= DESCRIPTION OF THE TASK =
Write out the stretch of lines from the start of the records through the line containing "click(x=464, y=160)", copying each one without change.

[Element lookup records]
================================
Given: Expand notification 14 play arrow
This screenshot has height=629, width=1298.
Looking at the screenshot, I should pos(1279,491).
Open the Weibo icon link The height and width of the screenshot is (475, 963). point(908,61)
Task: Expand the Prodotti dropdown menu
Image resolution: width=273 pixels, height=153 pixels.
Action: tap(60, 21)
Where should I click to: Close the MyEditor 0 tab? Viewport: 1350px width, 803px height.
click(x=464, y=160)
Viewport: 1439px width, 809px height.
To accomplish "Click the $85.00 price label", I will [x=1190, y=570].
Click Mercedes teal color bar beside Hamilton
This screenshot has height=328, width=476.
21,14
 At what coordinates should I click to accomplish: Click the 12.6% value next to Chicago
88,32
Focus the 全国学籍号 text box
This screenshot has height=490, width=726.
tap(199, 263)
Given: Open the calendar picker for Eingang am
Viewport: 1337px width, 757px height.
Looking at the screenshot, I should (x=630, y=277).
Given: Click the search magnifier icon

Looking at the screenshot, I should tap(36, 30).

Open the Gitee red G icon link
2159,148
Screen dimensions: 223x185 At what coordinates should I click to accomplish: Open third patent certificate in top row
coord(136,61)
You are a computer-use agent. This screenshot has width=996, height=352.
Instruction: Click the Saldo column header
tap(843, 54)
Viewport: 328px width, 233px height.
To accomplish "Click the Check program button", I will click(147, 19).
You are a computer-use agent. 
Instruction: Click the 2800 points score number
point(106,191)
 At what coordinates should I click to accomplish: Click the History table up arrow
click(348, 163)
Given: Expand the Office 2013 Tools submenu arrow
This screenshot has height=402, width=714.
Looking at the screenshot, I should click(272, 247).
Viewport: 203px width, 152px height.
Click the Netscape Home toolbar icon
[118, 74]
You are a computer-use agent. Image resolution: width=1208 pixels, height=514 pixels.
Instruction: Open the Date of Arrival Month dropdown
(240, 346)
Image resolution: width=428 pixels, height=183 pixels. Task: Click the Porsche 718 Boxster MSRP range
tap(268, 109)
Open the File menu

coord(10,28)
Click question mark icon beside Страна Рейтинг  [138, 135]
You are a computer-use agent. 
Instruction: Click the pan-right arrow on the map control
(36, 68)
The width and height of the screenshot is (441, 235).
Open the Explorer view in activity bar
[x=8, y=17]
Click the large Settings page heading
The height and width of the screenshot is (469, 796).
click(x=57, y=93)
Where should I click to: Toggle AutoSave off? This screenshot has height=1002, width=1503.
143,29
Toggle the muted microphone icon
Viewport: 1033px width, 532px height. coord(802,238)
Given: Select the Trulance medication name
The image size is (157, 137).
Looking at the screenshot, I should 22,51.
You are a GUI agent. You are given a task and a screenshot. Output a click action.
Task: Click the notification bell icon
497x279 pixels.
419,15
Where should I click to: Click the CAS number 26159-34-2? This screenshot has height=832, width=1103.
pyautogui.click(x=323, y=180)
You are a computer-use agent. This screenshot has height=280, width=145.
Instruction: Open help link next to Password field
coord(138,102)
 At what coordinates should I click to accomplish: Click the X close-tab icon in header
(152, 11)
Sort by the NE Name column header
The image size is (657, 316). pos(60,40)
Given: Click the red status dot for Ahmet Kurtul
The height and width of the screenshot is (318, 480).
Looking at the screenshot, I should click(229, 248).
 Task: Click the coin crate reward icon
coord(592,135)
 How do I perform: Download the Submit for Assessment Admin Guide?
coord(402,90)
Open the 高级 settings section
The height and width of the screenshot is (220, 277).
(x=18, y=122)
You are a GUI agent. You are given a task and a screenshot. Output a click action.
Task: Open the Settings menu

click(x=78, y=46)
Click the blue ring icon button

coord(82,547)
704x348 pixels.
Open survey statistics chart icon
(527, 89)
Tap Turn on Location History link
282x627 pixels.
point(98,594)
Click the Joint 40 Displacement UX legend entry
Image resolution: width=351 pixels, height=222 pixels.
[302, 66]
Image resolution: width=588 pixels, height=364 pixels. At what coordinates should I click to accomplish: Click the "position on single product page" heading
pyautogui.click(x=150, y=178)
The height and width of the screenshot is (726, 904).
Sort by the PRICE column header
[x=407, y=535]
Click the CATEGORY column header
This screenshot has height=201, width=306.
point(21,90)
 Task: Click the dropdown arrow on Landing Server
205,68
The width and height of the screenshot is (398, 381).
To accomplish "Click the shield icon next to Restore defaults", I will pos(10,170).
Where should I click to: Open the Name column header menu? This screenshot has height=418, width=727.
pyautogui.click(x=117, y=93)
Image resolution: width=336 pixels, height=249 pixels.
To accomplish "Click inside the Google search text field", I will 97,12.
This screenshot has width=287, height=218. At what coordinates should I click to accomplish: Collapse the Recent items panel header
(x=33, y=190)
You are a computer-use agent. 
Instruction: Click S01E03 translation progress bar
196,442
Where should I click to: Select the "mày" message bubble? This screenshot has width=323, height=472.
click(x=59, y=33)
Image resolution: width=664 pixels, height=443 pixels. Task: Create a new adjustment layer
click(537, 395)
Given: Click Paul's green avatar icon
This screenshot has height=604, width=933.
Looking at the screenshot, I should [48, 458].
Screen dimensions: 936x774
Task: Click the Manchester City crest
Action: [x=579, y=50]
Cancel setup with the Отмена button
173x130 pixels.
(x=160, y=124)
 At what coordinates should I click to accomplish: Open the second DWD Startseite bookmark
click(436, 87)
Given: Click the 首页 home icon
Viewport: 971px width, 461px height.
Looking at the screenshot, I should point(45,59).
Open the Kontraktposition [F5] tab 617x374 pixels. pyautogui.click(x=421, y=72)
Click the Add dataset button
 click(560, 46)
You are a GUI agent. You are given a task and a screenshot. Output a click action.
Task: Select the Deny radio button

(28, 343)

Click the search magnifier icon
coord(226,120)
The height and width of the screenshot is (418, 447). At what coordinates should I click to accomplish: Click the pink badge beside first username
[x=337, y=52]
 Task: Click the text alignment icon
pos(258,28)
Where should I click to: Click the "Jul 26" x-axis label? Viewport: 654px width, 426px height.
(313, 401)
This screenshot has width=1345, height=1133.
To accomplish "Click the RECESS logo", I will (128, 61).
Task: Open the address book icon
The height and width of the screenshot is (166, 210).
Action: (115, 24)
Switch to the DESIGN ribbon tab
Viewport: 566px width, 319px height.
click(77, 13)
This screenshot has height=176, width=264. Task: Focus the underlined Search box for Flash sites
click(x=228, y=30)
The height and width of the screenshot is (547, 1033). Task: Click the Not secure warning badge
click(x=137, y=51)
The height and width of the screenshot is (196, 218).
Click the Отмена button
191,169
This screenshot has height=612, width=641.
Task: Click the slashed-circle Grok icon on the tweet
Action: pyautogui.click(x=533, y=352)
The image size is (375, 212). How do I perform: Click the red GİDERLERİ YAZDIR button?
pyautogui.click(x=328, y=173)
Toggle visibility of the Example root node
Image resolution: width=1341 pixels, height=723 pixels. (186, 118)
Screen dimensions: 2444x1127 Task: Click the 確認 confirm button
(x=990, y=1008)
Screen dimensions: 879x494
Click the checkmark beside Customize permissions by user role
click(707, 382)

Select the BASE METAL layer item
================================
= RESULT FOR THIS EXERCISE =
Given: Expand notification 14 play arrow
This screenshot has height=629, width=1298.
Looking at the screenshot, I should pos(1279,491).
Open the Weibo icon link The height and width of the screenshot is (475, 963). point(908,61)
Task: Expand the Prodotti dropdown menu
Image resolution: width=273 pixels, height=153 pixels.
Action: tap(60, 21)
Where should I click to: Close the MyEditor 0 tab? Viewport: 1350px width, 803px height.
click(x=464, y=160)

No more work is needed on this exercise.